Hepatitis B Antigen Loaded Biodegradable Polymeric Nanoparticles: Formulation Optimization and In-vivo Immunization in BALB/c Mice.

OBJECTIVE

The incredibly serious problem of Hepatitis B is virus-related chronic liver disease. The conventional preventive treatment of Hepatitis B requires booster dose, which requires repeated administration of the vaccine to the subject. Thus, there is a need to develop a formulation which can eliminate the need of frequent dosing and enhance patient's acquiescence. To prepare single dose nanovaccine of HBsAg by utilizing central composite design for optimization and interaction of independent variables effects on measured response.

METHODS

Nanovaccines were characterized for particle size, morphology, integrity, internalization, proliferation response and haemocompatibility.
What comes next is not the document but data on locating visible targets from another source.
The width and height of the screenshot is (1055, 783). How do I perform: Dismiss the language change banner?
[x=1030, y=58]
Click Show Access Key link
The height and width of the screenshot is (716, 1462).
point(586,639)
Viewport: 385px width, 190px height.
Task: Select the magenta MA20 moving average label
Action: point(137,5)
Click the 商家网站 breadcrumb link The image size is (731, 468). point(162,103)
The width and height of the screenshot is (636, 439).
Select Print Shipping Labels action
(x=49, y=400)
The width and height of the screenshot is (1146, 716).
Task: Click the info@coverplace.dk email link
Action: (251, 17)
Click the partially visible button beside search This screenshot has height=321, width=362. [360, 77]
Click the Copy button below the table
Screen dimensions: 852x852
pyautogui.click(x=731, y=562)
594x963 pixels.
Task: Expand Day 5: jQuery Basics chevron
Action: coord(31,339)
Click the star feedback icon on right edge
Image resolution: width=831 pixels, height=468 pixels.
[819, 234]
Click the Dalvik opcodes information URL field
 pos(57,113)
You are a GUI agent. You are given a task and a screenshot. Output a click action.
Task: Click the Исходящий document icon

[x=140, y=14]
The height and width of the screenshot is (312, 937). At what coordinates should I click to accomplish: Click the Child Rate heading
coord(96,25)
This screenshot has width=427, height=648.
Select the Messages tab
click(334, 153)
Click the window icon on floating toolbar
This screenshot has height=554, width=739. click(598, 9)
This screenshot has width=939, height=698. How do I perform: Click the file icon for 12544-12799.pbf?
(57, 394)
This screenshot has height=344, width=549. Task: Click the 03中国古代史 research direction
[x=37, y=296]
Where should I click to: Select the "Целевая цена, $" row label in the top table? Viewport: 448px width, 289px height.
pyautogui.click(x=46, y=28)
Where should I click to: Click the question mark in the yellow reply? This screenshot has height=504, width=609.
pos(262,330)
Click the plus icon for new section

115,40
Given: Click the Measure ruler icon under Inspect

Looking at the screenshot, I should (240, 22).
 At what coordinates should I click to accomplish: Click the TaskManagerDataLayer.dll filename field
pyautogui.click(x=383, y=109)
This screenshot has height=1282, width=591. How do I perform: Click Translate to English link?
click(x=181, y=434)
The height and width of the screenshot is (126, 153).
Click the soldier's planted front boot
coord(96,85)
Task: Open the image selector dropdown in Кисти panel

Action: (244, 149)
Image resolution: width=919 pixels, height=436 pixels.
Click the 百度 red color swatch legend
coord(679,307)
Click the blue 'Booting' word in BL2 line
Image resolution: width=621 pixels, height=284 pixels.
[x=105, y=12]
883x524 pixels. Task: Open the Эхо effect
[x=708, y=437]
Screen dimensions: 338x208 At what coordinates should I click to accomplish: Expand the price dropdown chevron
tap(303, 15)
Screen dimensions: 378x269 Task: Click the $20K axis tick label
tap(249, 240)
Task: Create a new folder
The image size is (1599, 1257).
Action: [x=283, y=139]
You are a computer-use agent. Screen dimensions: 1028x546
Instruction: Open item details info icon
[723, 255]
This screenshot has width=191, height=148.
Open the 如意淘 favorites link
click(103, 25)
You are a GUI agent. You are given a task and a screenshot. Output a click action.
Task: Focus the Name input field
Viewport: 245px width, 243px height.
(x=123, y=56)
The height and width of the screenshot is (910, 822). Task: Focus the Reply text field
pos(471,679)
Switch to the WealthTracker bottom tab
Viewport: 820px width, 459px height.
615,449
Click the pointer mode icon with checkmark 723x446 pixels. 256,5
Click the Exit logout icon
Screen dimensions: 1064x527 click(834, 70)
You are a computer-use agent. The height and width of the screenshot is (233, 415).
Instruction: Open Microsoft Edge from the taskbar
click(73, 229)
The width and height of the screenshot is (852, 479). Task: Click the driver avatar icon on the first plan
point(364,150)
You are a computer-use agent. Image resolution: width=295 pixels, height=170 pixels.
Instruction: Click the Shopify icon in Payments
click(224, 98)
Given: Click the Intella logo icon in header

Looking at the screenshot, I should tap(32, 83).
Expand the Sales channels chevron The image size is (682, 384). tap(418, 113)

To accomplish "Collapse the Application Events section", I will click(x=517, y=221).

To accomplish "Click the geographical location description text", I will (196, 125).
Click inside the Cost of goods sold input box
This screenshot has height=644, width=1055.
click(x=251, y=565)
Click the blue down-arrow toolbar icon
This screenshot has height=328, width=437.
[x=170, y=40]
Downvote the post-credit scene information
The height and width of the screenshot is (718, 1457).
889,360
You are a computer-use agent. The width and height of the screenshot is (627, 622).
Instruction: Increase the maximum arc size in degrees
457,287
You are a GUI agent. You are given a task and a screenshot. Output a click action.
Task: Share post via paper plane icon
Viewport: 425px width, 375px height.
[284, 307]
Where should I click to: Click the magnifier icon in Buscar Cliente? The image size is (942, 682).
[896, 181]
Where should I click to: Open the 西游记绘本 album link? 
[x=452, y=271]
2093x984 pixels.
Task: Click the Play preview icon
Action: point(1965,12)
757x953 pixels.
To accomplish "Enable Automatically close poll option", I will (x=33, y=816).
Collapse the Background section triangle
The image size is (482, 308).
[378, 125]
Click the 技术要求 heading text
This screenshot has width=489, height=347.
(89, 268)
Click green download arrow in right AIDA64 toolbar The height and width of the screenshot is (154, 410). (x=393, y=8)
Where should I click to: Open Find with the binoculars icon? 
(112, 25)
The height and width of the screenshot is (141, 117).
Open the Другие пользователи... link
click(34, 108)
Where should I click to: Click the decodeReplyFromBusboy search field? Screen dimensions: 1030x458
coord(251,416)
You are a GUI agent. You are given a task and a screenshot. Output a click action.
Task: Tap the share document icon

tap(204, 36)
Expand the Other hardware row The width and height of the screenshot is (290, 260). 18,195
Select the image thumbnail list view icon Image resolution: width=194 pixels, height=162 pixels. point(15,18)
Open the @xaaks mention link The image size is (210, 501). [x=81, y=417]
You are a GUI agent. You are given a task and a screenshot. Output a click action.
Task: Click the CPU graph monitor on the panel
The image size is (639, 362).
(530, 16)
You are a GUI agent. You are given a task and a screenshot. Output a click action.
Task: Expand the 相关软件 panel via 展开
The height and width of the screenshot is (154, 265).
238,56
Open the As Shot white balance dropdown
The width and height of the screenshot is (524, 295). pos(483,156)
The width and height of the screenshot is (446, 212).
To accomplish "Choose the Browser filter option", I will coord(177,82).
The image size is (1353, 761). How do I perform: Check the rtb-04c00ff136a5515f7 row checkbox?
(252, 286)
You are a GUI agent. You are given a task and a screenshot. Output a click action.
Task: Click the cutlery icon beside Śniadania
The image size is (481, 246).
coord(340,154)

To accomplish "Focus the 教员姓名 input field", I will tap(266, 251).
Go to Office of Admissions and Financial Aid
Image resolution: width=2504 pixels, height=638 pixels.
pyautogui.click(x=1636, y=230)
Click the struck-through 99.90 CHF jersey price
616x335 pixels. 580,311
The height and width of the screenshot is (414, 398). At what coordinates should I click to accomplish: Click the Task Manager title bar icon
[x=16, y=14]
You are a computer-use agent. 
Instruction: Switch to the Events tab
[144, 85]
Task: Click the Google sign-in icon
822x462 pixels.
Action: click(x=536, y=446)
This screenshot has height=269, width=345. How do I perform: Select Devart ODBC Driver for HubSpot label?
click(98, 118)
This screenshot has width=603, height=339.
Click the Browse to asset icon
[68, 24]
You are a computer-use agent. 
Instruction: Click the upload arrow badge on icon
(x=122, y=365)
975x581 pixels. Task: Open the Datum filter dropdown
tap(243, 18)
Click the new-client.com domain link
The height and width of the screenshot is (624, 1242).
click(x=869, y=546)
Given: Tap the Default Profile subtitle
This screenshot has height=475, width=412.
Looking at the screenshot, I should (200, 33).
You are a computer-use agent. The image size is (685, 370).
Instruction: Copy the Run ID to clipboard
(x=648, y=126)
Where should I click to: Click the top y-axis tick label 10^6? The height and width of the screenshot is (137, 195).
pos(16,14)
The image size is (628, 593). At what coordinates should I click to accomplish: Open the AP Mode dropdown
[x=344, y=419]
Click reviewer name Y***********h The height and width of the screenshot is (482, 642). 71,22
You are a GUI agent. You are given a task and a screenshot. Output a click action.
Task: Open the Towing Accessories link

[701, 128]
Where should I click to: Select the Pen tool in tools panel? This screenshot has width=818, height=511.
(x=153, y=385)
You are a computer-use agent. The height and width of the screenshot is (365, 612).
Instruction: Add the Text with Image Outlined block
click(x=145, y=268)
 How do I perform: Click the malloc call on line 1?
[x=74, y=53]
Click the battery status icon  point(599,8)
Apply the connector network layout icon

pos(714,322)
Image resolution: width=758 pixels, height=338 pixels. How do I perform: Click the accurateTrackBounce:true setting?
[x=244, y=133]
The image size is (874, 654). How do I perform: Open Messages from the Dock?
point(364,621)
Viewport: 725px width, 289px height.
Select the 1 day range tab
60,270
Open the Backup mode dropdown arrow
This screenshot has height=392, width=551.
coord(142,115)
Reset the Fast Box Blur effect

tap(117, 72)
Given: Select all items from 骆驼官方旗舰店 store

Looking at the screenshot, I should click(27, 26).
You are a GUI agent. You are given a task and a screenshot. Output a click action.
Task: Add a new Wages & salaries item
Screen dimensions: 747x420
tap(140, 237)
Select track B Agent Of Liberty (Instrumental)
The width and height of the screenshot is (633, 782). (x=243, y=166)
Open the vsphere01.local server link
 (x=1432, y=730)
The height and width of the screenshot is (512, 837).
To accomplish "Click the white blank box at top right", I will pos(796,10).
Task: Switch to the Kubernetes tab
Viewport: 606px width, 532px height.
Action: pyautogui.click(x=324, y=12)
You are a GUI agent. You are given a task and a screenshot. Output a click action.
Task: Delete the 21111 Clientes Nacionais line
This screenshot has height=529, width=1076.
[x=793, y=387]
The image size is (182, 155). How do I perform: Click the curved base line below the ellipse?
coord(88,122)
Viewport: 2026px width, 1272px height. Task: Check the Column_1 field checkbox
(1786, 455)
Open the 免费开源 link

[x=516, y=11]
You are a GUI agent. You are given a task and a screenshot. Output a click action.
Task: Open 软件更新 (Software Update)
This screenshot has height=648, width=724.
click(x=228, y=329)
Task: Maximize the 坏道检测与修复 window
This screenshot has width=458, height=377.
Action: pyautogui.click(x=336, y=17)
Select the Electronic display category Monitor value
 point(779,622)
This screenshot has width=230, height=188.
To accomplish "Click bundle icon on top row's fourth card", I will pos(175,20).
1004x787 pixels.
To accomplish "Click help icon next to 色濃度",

Nanoparticles at single and multiple doses were compared with booster dose of alum-HBsAg vaccine and measure the immunological marker and cytokine (interleukin-2 and interferon-Y) levels by ELISA techniques in BALB/c mice.

RESULTS

The designed nanoparticles were found to have nanometric size, high entrapment efficiency and retained antigen integrity. Nanoparticles showed maximum proliferation and efficiently internalized by lymph and spleen cell without eliciting significant toxicity and haemocampatible.

CONCLUSION

The comparable data of anti-HBsAg titre between nanovaccine and alum adsorbed HBsAg demonstrated that single dose of nanoparticles is sufficient for production of immunoglobulin plus cytokine levels, maintain immunogenicity at longer period of time and eliminate the booster dose. Nanovaccines trigger immune responses and showing adjuvant properties.